Breeding requires the assessment of genetic diversity for adaptation, and the selection and recombining of genetic resources into new varieties for production systems for projected future climate and atmospheric conditions. Hence, research on the potential incidence and intensity of biotic stresses, and the opportunities for breeding solutions, is essential to prioritise investment, as the consequences could be catastrophic. The values of breeding activities to adapt to the five major abiotic effects of climate change heat, drought, waterlogging, salinity, and elevated CO 2 are more difficult to rank, and vary with species and production area, with impacts on both yield and quality of product.
- chapter and author info;
- Climate changes require better adaptation to drought -- ScienceDaily.
- Transformation: Discover Your Own Flight Pattern.
- Crop Wild Relatives | CWR and climate change adaptation - Crop Wild Relatives!

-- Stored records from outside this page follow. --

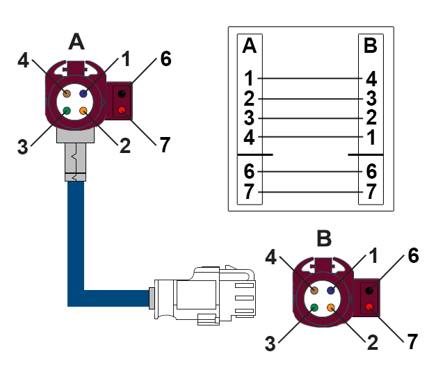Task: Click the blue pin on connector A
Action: click(x=83, y=93)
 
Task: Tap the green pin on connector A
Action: click(x=67, y=111)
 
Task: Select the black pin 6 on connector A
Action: click(x=122, y=93)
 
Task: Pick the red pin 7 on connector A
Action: click(x=122, y=110)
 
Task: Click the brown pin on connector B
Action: click(x=314, y=290)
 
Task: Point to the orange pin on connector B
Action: click(x=331, y=307)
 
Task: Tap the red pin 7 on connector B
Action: click(x=369, y=307)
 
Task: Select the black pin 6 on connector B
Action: click(x=369, y=290)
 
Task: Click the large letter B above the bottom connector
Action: click(x=324, y=239)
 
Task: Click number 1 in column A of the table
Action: click(x=250, y=78)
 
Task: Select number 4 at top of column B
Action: click(x=371, y=78)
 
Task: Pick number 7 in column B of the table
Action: click(x=371, y=191)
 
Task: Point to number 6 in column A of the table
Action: click(x=250, y=171)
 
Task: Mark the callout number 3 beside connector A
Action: click(x=23, y=146)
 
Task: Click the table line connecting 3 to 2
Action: click(x=310, y=117)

- The New Arthritis Cure: Eliminate Arthritis and Fibromyalgia Pain Permanently;
Although there is a high likelihood of future increases in atmospheric CO 2 concentrations and temperatures across Australia, there is uncertainty about the direction and magnitude of rainfall change, particularly in the northern farming regions. For most cultivated plant species, it remains to be demonstrated how much genetic variation exists for these traits and what value can be delivered via commercial varieties.
Biotechnology-based breeding technologies marker-assisted breeding and genetic modification will be essential to accelerate genetic gain, but their application requires additional investment in the understanding, genetic characterisation, and phenotyping of complex adaptive traits for climate-change conditions.
Additional keywords: biosecurity, crop improvement, crop modelling, elevated CO 2 , stress, high temperature, water use efficiency. Plant sciences, sustainable farming systems and food quality.
Shopping Cart: empty. Search our journals. Crop wild relatives contain a multitude of genes of potential value for plant breeding. Among these are many traits that are relevant for climate change adaptation. Crop wild relative species are distributed across a wide range of habitats, including mountains, deserts, grasslands, salt marshes, and rainforests.
Crop Responses to Environment: Adapting to Global Climate Change, Second Edition
They have evolved many different strategies for surviving in these diverse climatic conditions. The genetic traits that allow CWR species to thrive in different, sometimes, extreme habitats, represent a valuable resource for plant breeding in the context of climate change. Climate change is projected to increase the frequency and severity of droughts, increase growing season temperatures, increase soil salinity in coastal areas, and contribute to the spread of pests and diseases.
For example:. CWR species also have the potential to contribute to climate change mitigation through the provision of traits that allow crops to be grown less carbon-intensively mainly through increased efficiency of input use. For example, using crop wild relatives to introgress a trait for nitrogen use efficiency into a given crop could allow the reduction of fertilizer use, thus lowering the overall carbon-intensity of growing that crop.